Elles n’ont jamais été aussi nombreuses dans divers domaines. Mais le fait qu’on les valorise autant prouve qu’il existe encore un déséquilibre…
C’est une petite révolution. En 2016, le CAC40 se féminise enfin, avec l’accession de Sophie Bellon à la direction de Sodexo en mars, puis la nomination d’Isabelle Kocher à la tête d’Engie en mai. Sur le terrain politique, trois femmes remportent également la présidence d’une nouvelle région en janvier : Marie-Guite Dufay (Bourgogne-Franche-Comté), Valérie Pécresse (Île-de-France) et Carole Delga (Occitanie). Partout, des femmes font désormais des incursions dans des domaines autrefois réservés aux hommes, à l’image de la chef d’orchestre Zahia Zouanie, de la chef étoilée Anne-Sophie Pic ou de le première femme à entraîner un club de football professionnel (le Clermont Foot 63), Corine Diacre. Et si, au vu de la variété de ces domaines, le plafond de verre se brisait réellement ? À moins que ces quelques exemples ne masquent une réalité moins flatteuse.

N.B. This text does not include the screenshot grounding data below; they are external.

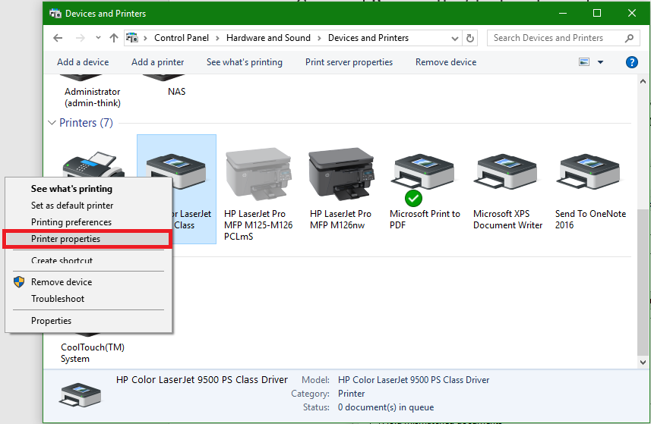Click Hardware and Sound in breadcrumb path
651x424 pixels.
tap(268, 38)
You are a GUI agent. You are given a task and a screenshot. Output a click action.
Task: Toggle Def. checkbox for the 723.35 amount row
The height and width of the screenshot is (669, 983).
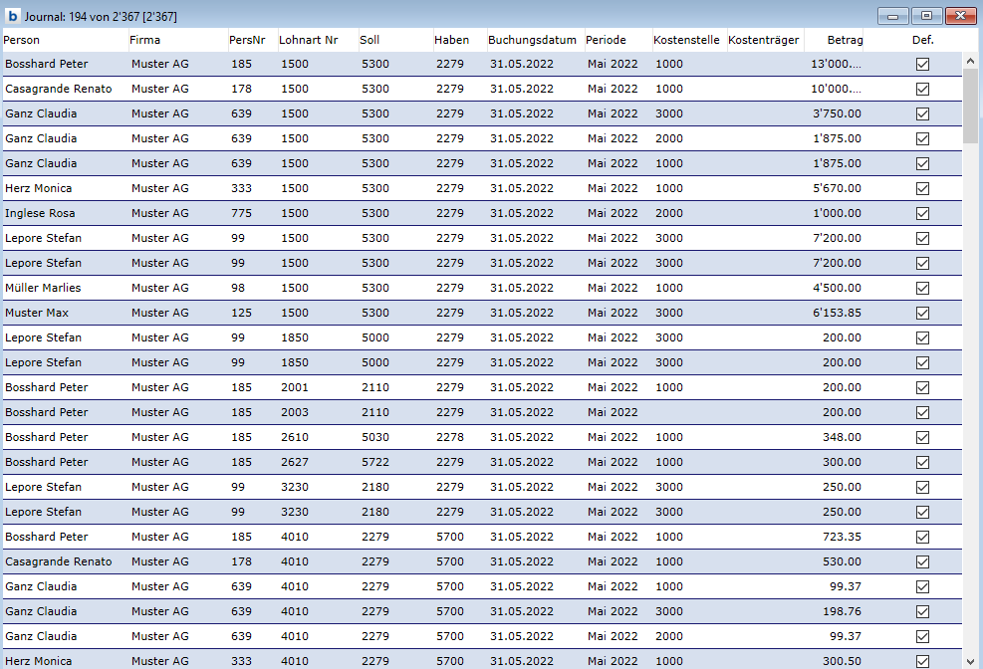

En politique notamment, les inégalités restent en effet tenaces. « Partout où la loi l’impose, la parité progresse : depuis la loi de 1995, la part des femmes dans les conseils municipaux des communes de plus de 1000 habitants est ainsi passée d’environ 25% à plus de 48% aujourd’hui, relève Geneviève Tapié, présidente de l’Assemblée des Femmes, l’observatoire régional de la parité en Occitanie. Mais dès qu’il n’y a plus de contrainte légale, les lignes restent bloquées. Dans le Languedoc-Roussillon, il n’y a que 15% de femmes maires aujourd’hui, contre 13% il y a six ans. À ce rythme, la parité n’interviendra pas avant 100 ans ! » De fait, plus on s’élève dans la hiérarchie, plus la présence de femmes se raréfie. Leur proportion chute ainsi à la tête de conseils départementaux ou régionaux, mais aussi à l’Assemblée Nationale – où elles ne sont que 27% – et au Sénat (25%).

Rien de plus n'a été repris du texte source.